Pin_memory limitation

B_S · June 12, 2025, 2:21pm

I can’t pin more than 2gb at ones, to pin more memory I need to break it to multiple chunks.
for example doing this will arise an error

import torch
buffer =  torch.empty(int(3.0*1024**3), dtype=torch.uint8, pin_memory=True)

Traceback (most recent call last):
  File "<stdin>", line 1, in <module>
RuntimeError: CUDA error: invalid argument
CUDA kernel errors might be asynchronously reported at some other API call, so the stacktrace below might be incorrect.
For debugging consider passing CUDA_LAUNCH_BLOCKING=1
Compile with `TORCH_USE_CUDA_DSA` to enable device-side assertions.

however pinning larger memory by breaking into multiple chunks will work fine

buffer_1 = torch.empty(int(2.0*1024**3), dtype=torch.uint8, pin_memory=True)
buffer_2 = torch.empty(int(2.0*1024**3), dtype=torch.uint8, pin_memory=True)

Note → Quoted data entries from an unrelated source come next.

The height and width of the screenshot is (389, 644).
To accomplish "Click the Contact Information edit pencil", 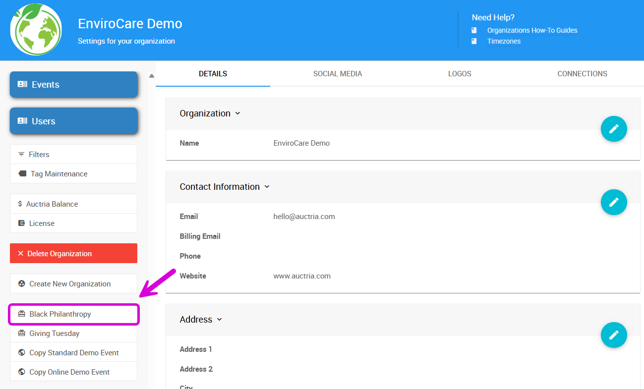I will [614, 202].
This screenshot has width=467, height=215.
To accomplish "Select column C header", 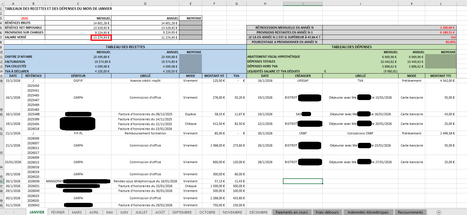I will point(78,4).
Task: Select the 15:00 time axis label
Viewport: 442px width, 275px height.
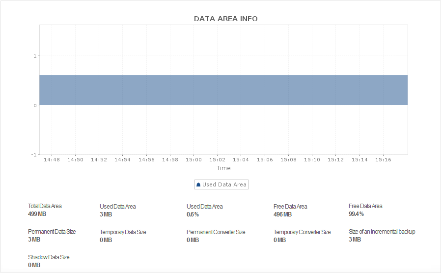Action: click(193, 160)
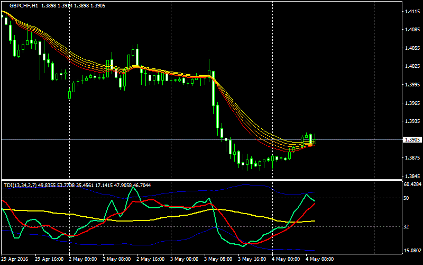Click the 1.4115 price axis label

(x=411, y=12)
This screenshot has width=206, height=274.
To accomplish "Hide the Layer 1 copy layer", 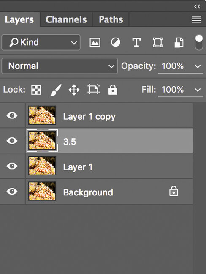I will point(12,115).
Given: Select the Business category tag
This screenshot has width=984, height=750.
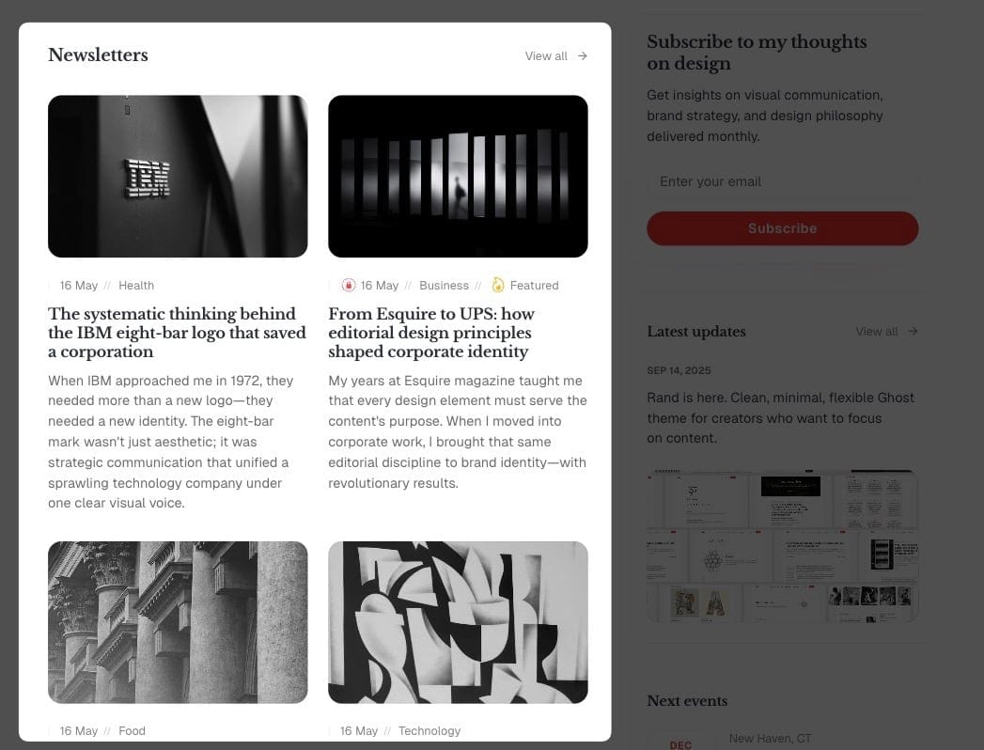Looking at the screenshot, I should (444, 286).
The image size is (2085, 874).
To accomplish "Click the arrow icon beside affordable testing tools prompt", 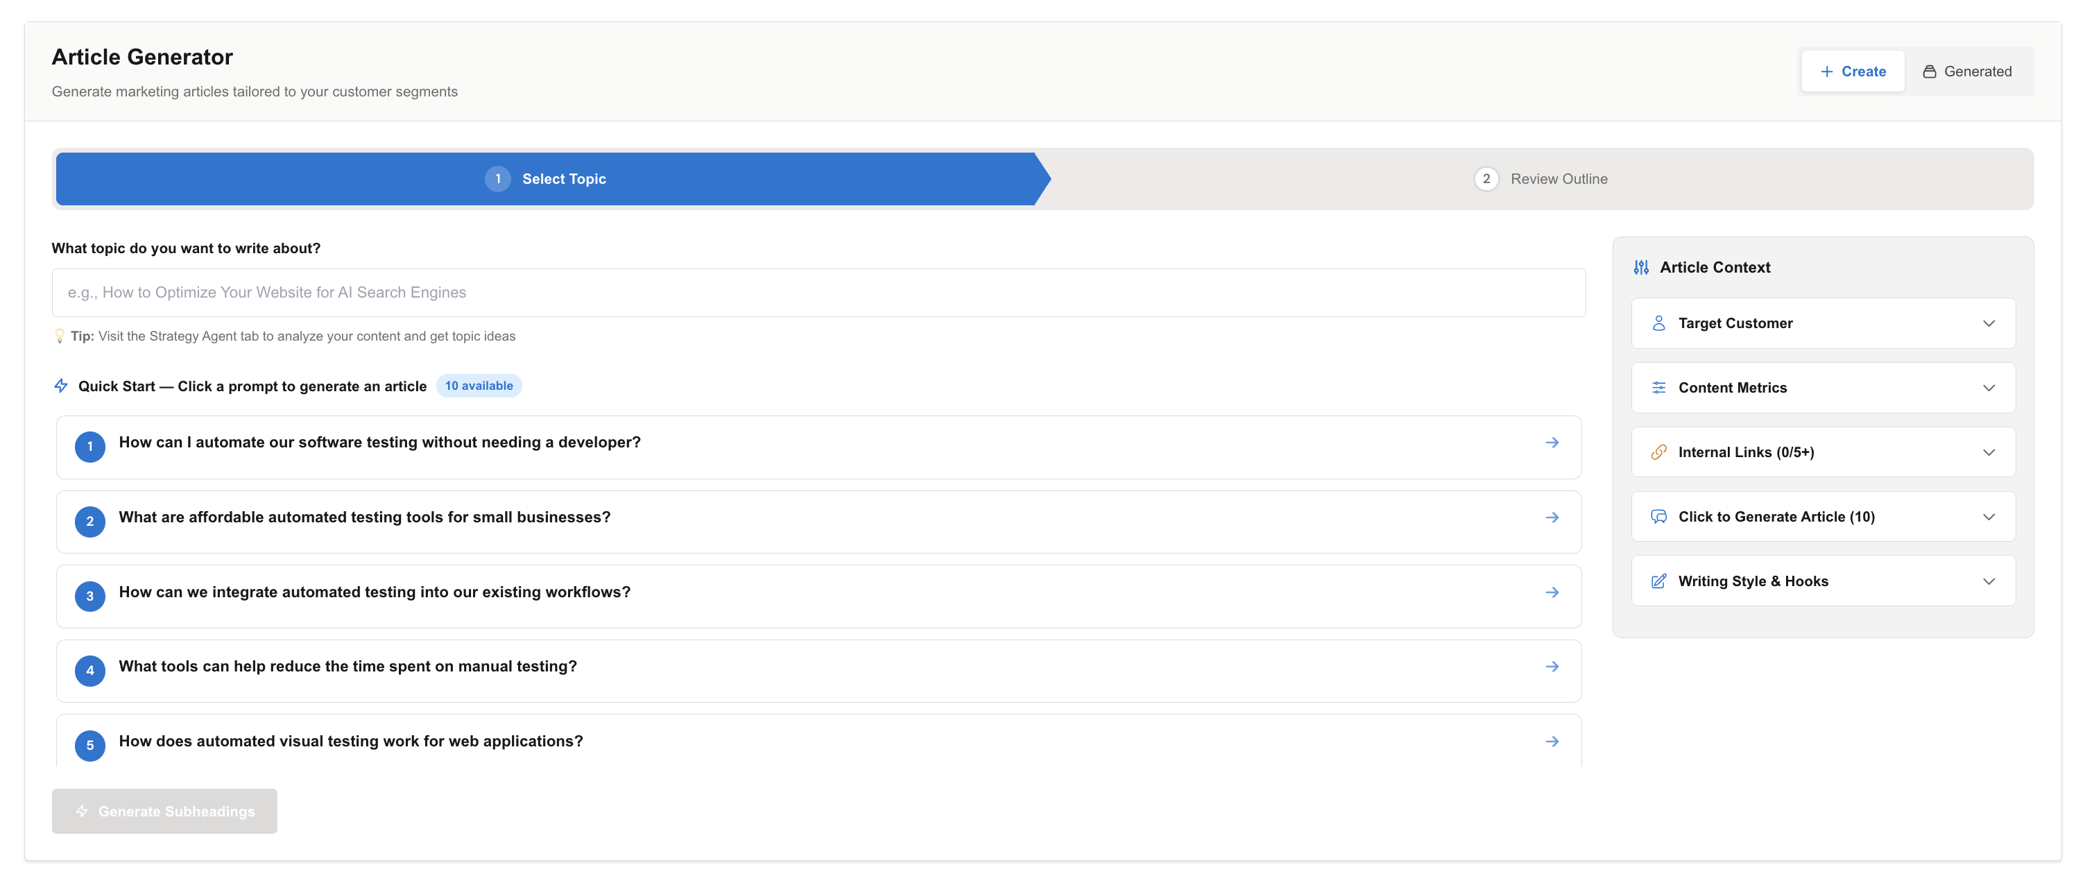I will click(1552, 517).
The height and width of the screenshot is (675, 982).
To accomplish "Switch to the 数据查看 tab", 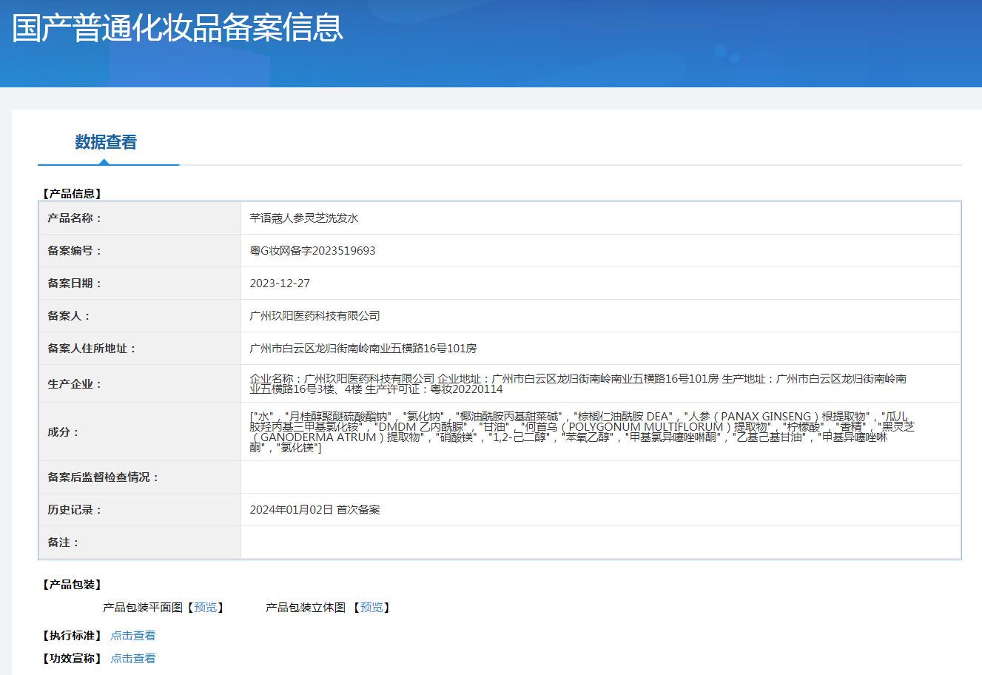I will pyautogui.click(x=106, y=142).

I don’t know why this is happening, the size of the memory > 1T and there is no limitation on the max locked memory. also it seems that it is occurring with others too, check this discussion
in deepspeed github repo.

more system info:
os: 24.04.1-Ubuntu
gpu : NVIDIA H100
python: 3.12
cuda: 12.8
pytorch: 2.7.0

ptrblck · June 12, 2025, 5:46pm

Not reproducible on my system, so I guess your system might disallow these large allocations:

>>> import torch
>>> buffer =  torch.empty(int(3.0*1024**3), dtype=torch.uint8, pin_memory=True)
>>> buffer.shape
torch.Size([3221225472])

python · June 12, 2025, 10:56pm

I’m seeing the same issue on my end: allocating a single pinned memory buffer larger than ~2GB throws a CUDA error: invalid argument, but multiple smaller chunks work fine. This points to a limitation on the size of individual contiguous pinned memory allocations, not the total pinned memory available. It may be due to driver or hardware-level constraints, especially with the H100 architecture. Since there are no locked memory limits set, the behavior likely stems from how the CUDA backend handles large pinned memory requests.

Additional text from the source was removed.